Друг помолчал. Подумал. Растер окурок.
— Надоело, значит, дерьмо глотать, решил выплюнуть?! Пойдем попробуем.
Он поднялся, захватив чашку, отошел на несколько шагов.
— Готов?
— Кидай.
Чашка взлетела по дуге. Долго-долго падала.
Дронов поднял обрез и опустил — не мог!
Друг сходил за чашкой. Поднял. Стоял, ждал.
— Ну как?
— Кидай!
— Смотри не промахнись, мне еще за картошкой ехать.
— Я аккуратно.
Чашка взлетела. Ударил выстрел. Другой. Чашка благополучно приземлилась.
Дронов перезаряжал.
— Дай стволы гляну, — сказал друг.
— Осторожней, заряжено.
— Боязливый ты стал, — усмехнулся друг. Осмотрел стволы. — Нормально.
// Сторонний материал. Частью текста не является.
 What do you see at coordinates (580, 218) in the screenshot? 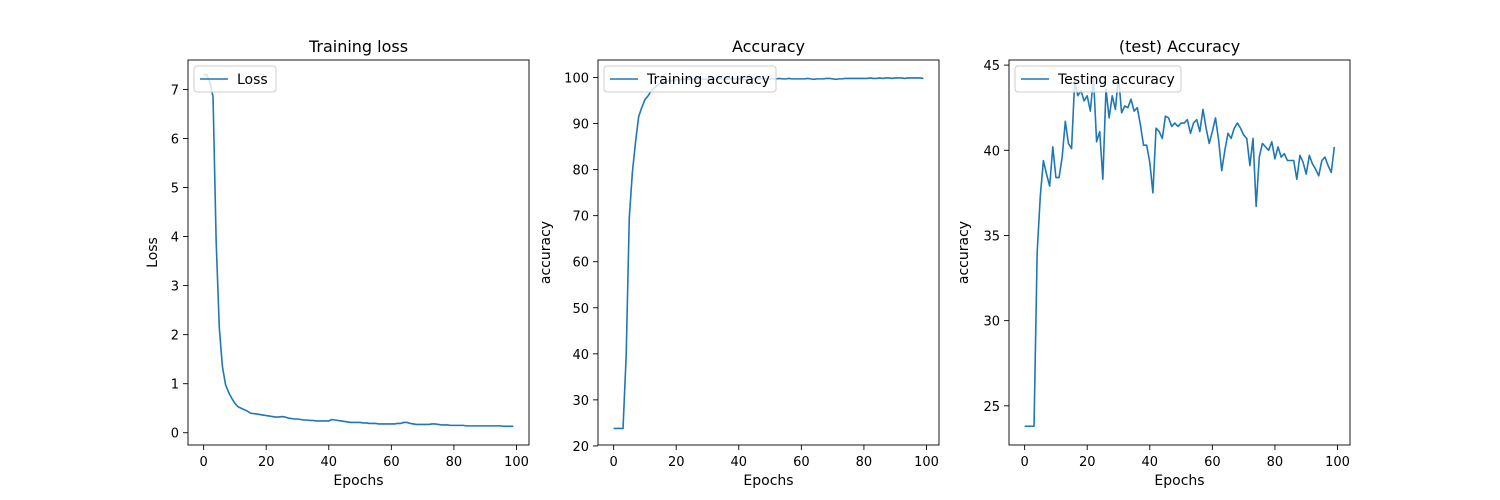
I see `y-tick-label: 70` at bounding box center [580, 218].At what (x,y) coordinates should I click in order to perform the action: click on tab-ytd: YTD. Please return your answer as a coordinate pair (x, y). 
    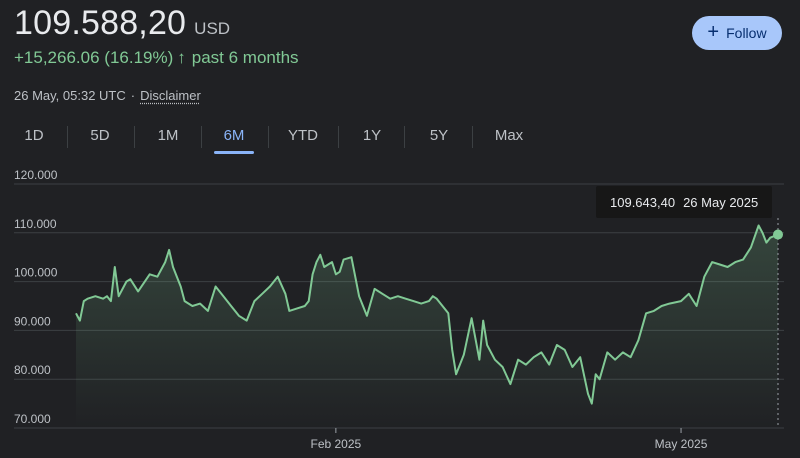
    Looking at the image, I should click on (303, 135).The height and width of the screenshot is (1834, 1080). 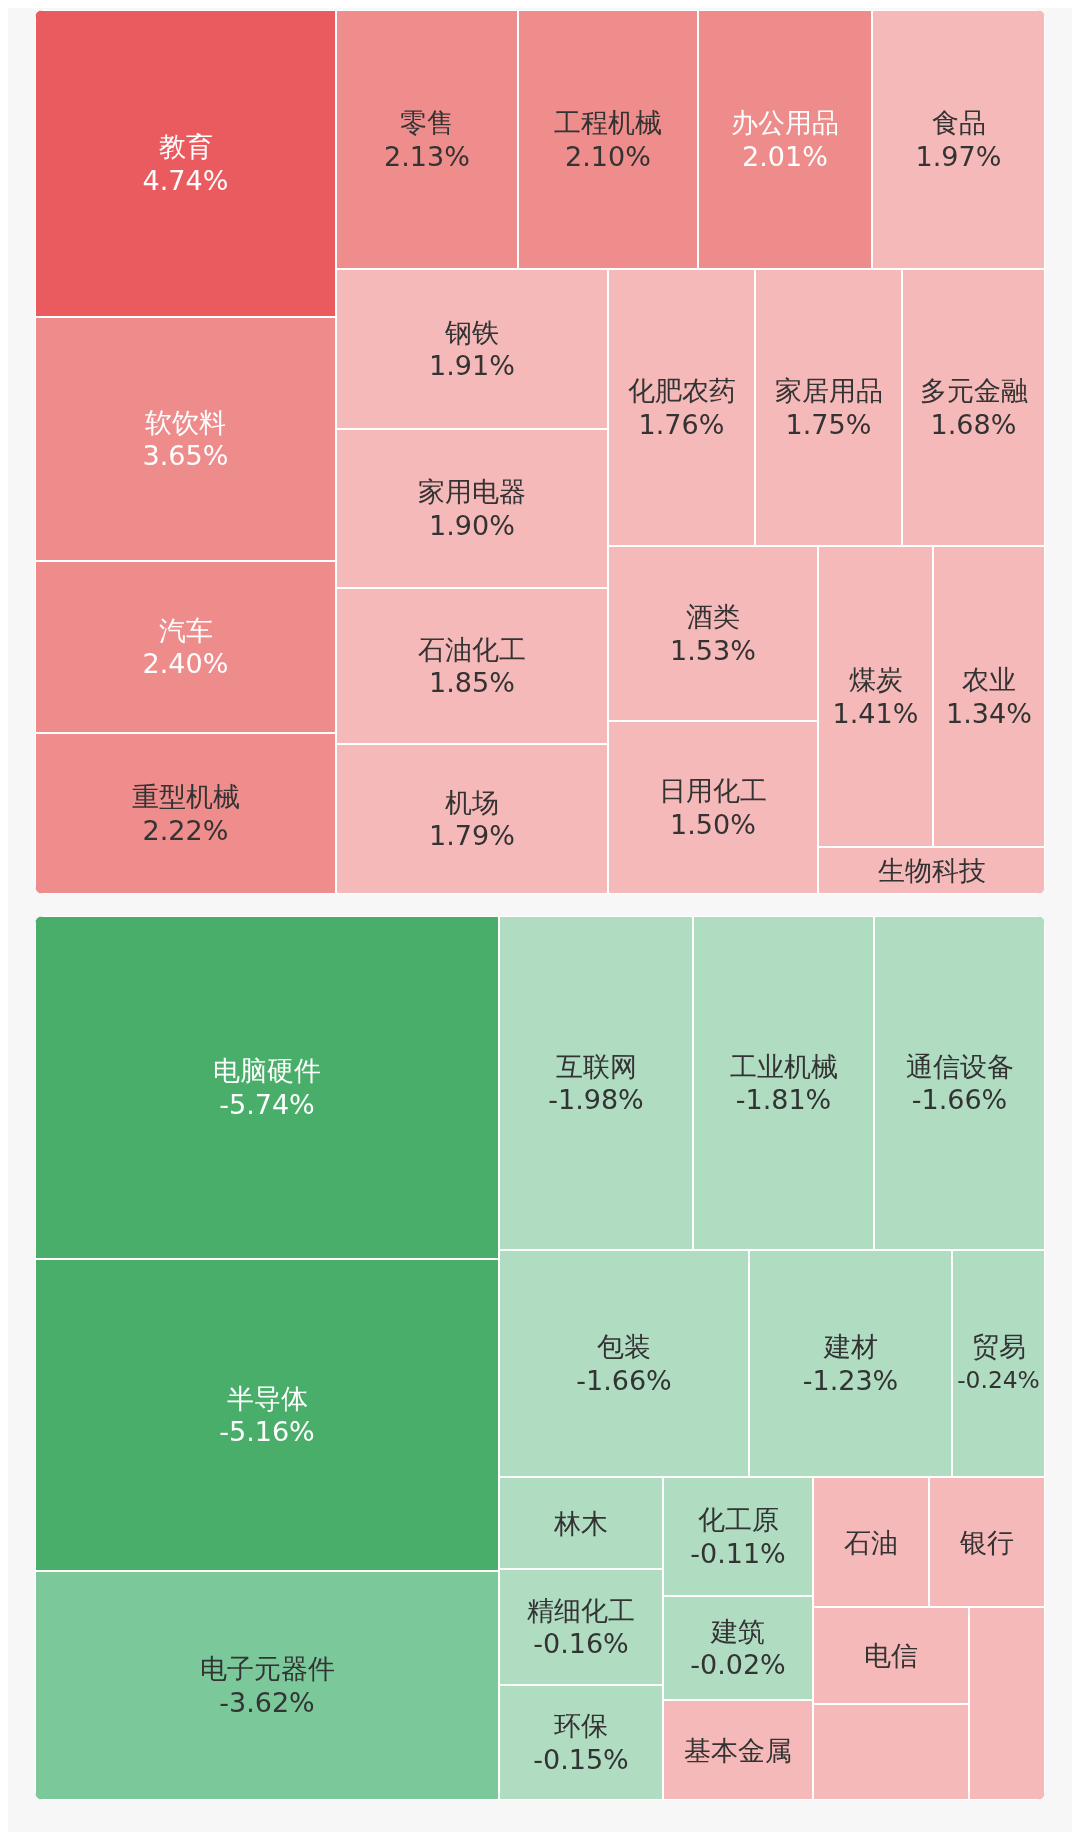 What do you see at coordinates (850, 1380) in the screenshot?
I see `data-label: -1.23%` at bounding box center [850, 1380].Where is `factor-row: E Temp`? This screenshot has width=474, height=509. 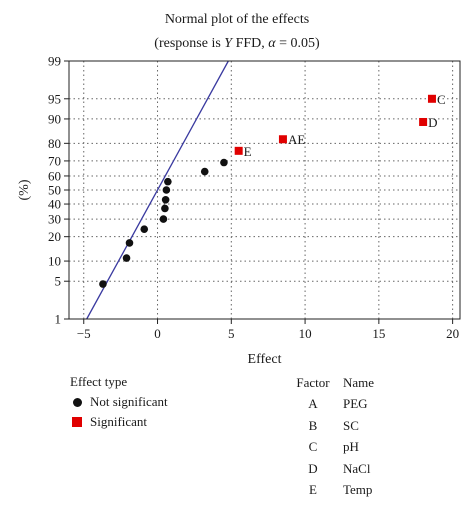 factor-row: E Temp is located at coordinates (331, 491).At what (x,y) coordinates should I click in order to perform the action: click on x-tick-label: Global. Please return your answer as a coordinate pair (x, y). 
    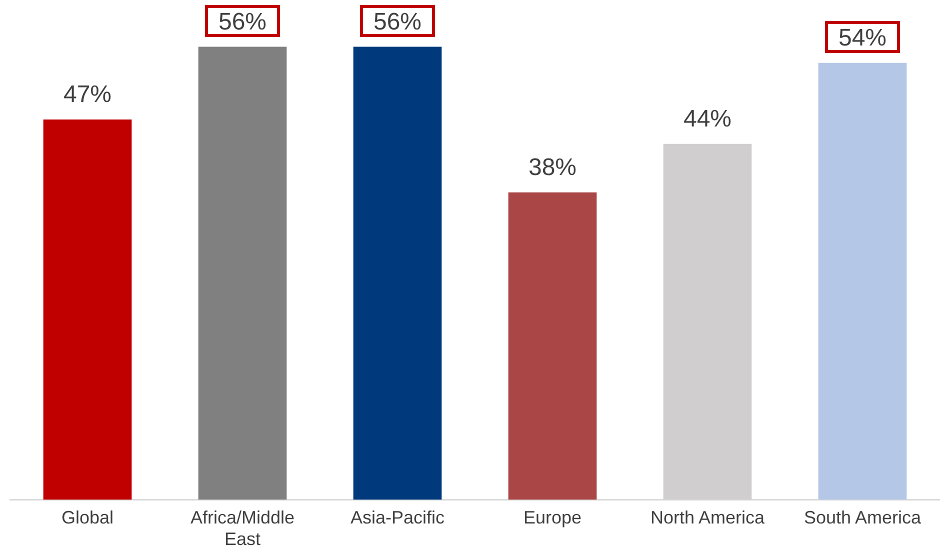
    Looking at the image, I should click on (88, 518). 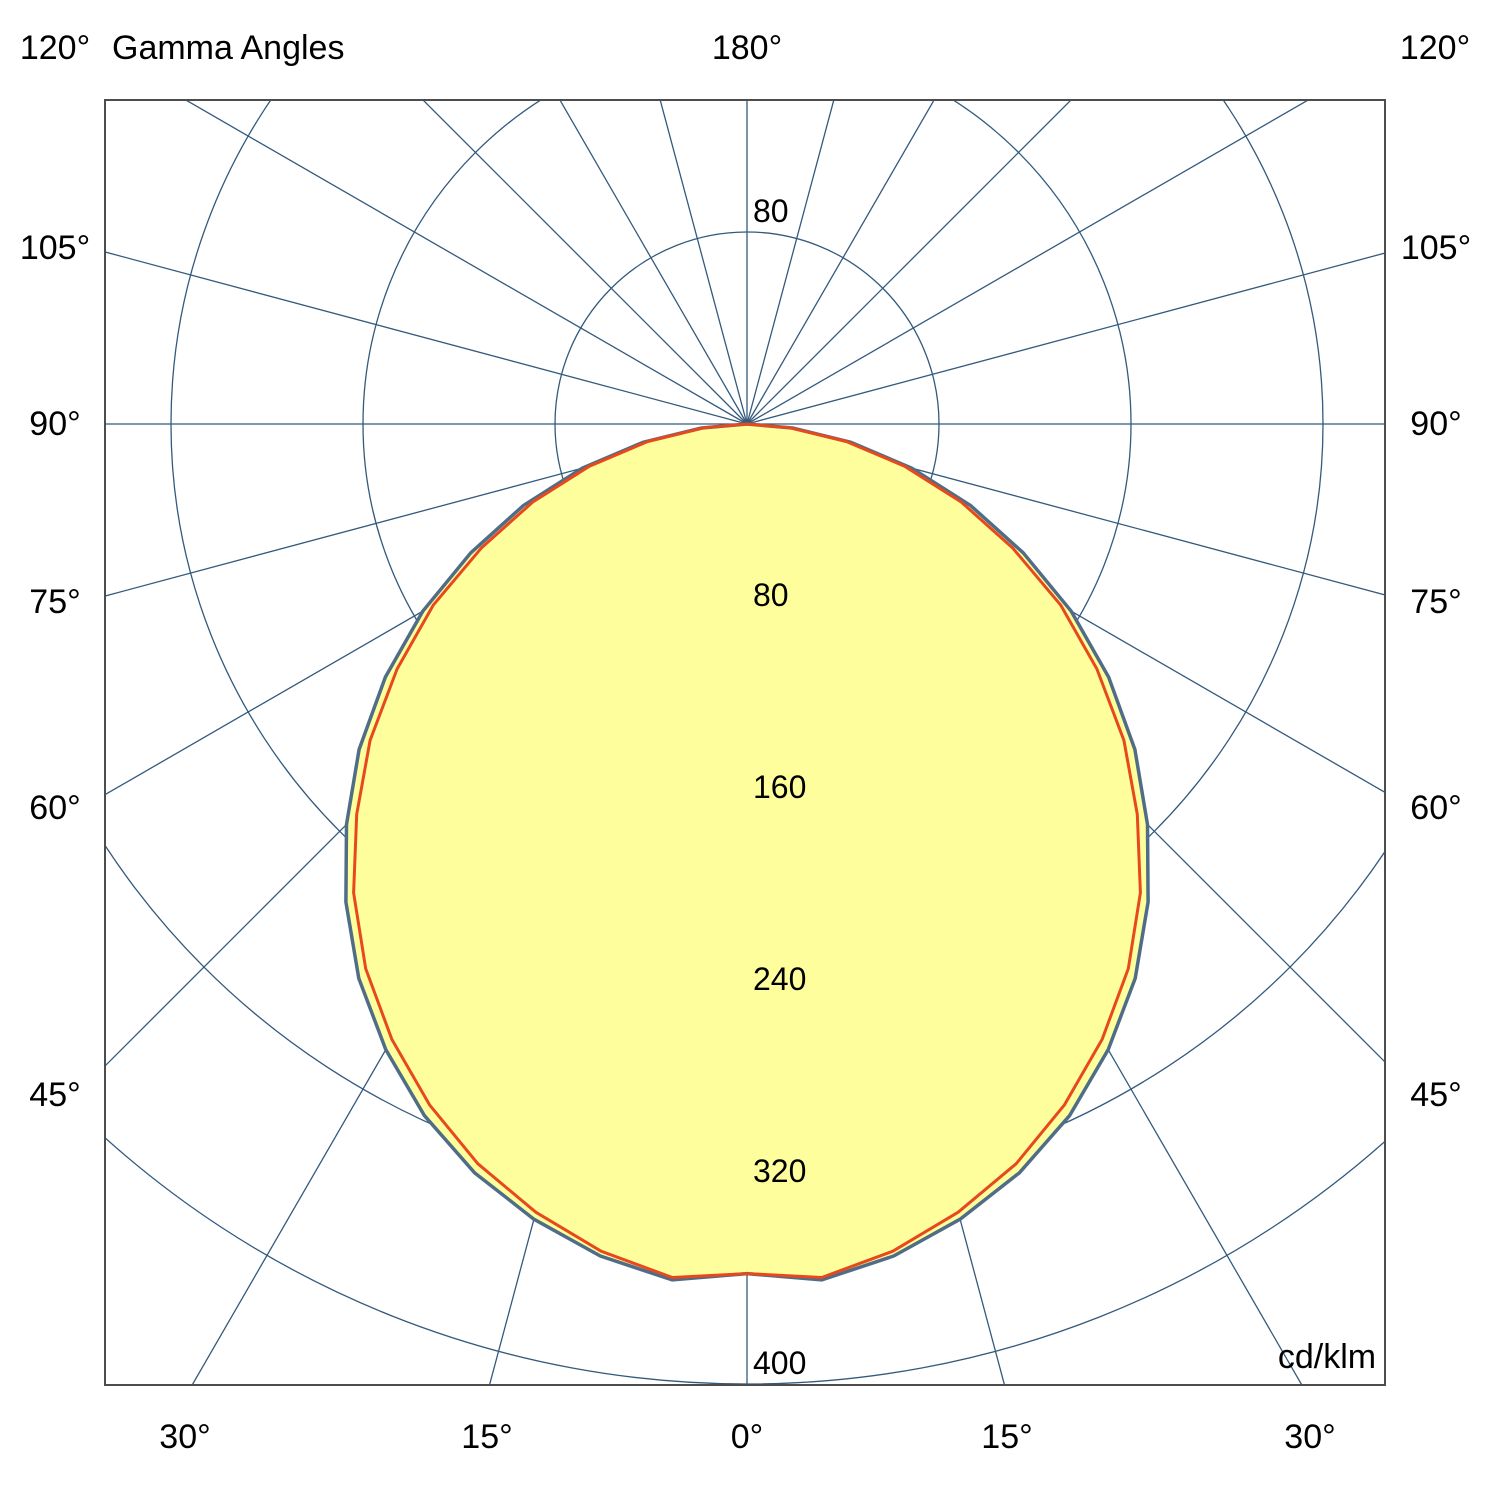 I want to click on angle-label-0-bottom: 0°, so click(x=747, y=1437).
Снова взлетела чашка. Ахнули выстрелы. Снова мимо.
— Охотник ты хороший.
Друг ждал. Снова закурил.
— Кидай, — сказал Дронов.
Друг снял кепку. Подбросил. Ударил выстрел. Кепка подпрыгнула в воздухе. У самой земли ее рвануло еще раз.
Друг подобрал чашку. Нагнулся над кепкой, осмотрел, натянул на голову.
— Попадешь, — сказал он. — Есть еще патроны?
— Это не твое — мое.
— Брось. — Он зарядил. Осмотрел оружие. — Кидай!
Дронов подбросил чашку.
Козлов как-то неприязненно смотрел, как она падает. Уже когда она была у земли, шевельнул рукой обрез. Посыпались осколки.
— Могу еще… Патрон остался.
Осмотрелся. Снял с головы подранную кепку, посмотрел на рваные края дыр.
— Метров двадцать… Жаканом пробьет все.
Кинул вперед кепку и опять с локтя, когда она было уже коснулась земли, ударил по ней выстрелом. Полетели клочья.
— Глаз у тебя остался, — сказал Дронов.